Sustainability here isn’t hidden in reports — it’s woven into the daily activities of the park. A zero- waste program diverts the majority of refuse, while green waste is composted on site to nourish restored landscapes. The grid is being modernized for full electrification, from shuttle buses to building systems, powered increasingly by renewable energy.
For visitors, all of this translates into experience. Families gather at the new Tunnel Tops, cyclists ride bike paths, and hikers trace coastal trails with views of the bridge. Free electric shuttles make it easy to traverse the park without a car, while bike shares wait at trailheads for spontaneous exploration. It has become a park alive with possibility.
Restoration as Resilience

KINSTERNA HOTEL: A SELF-SUSTAINING ESTATE

Set in the rolling hills of the Peloponnese, just outside the medieval fortress town of Monemvasia, Greece, Kinsterna Hotel occupies a restored Byzantine mansion with sweeping views of the Aegean Sea. The rooms are beautifully cozy, a calm counterpoint to the estate’s rugged surroundings. The property has 41 rooms, suites, and villas, each tastefully decorated to balance historic character with serene, modern comforts.
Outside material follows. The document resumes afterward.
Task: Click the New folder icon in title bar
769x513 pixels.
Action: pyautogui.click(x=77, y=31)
When the owners took on the crumbling estate, their vision wasn’t to create another luxury boutique stay — it was to rebuild a working estate where past and present could thrive together. Every decision flowed from that idea: Restore what was there, revive what has been lost, and reimagine it for today.
Kinsterna Hotel. Photo courtesy of Kinsterna Hotel
At the heart of Kinsterna is the ancient cistern that gives the 25-acre estate its name. It gathers spring water that irrigates orchards and gardens with over 250 native plants, fills the pools, and sustains the grounds as it has for centuries. Around it, vineyards, olive groves, and orchards yield wines, olive oil, honey, marmalades, preserves, and soaps — all crafted on site. Guests at Kinsterna are invited to become part of a rhythm where creativity and nature combine. Depending on the season, they can stomp grapes, press olives, bake bread in the wood oven, make soap, or pour their own candles.
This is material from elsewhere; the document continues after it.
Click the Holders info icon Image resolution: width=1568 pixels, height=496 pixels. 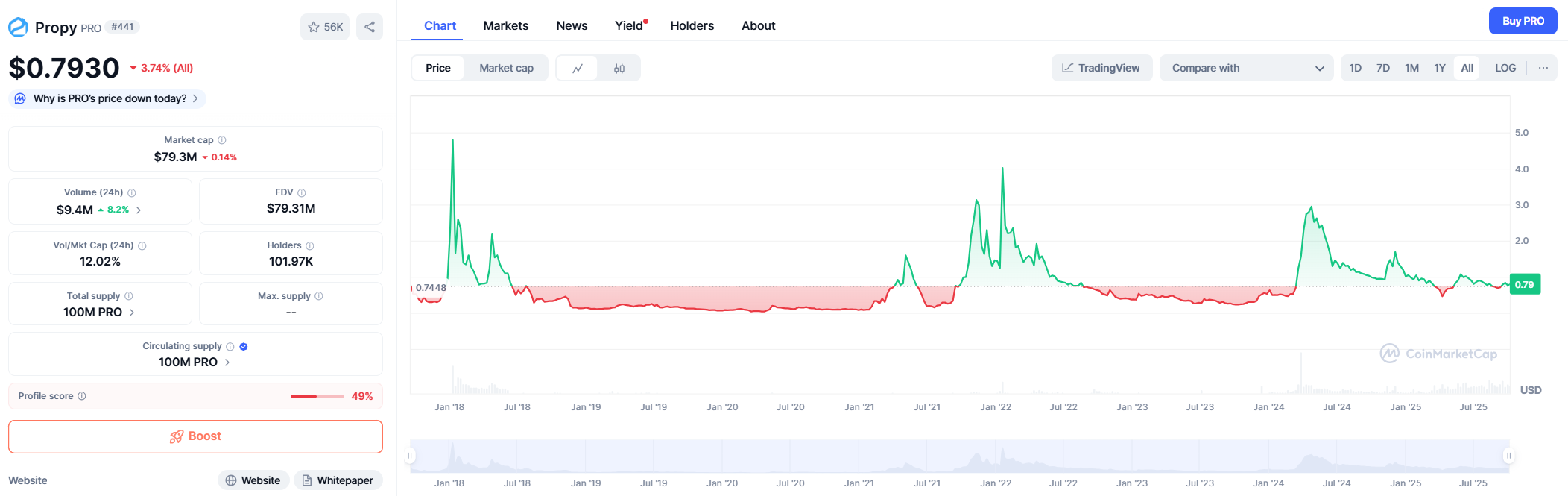tap(310, 245)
The chicken coop supplies fresh eggs, and the small farm with goats and donkeys recalls the property’s rural heritage. Instead of ornamental pools beside the villas, gardens sprout with vegetables and herbs destined for the table. The estate’s food is a revelation: Rustic yet elevated Greek and Mediterranean dishes showcase the bounty grown steps away. Every meal ties back to the land and to a vision that has turned a ruined mansion into a model for sustainable living.
In 2024, Kinsterna unveiled a photovoltaic park that now powers the entire property with renewable energy, eliminating fossil fuels and preventing more than 400,000 kilograms of carbon dioxide from entering the atmosphere each year. Surplus electricity is donated to local institutions, from the Monemvasia kindergarten to nearby churches and vulnerable households.
From the rugged Peloponnese to the urban edge of San Francisco, the Kinsterna Hotel and the Presidio stand as powerful testaments to a shared truth: Honoring the past doesn’t mean clinging to it — it means breathing new life into historic structures and landscapes to create resilient, thriving models for a more sustainable world.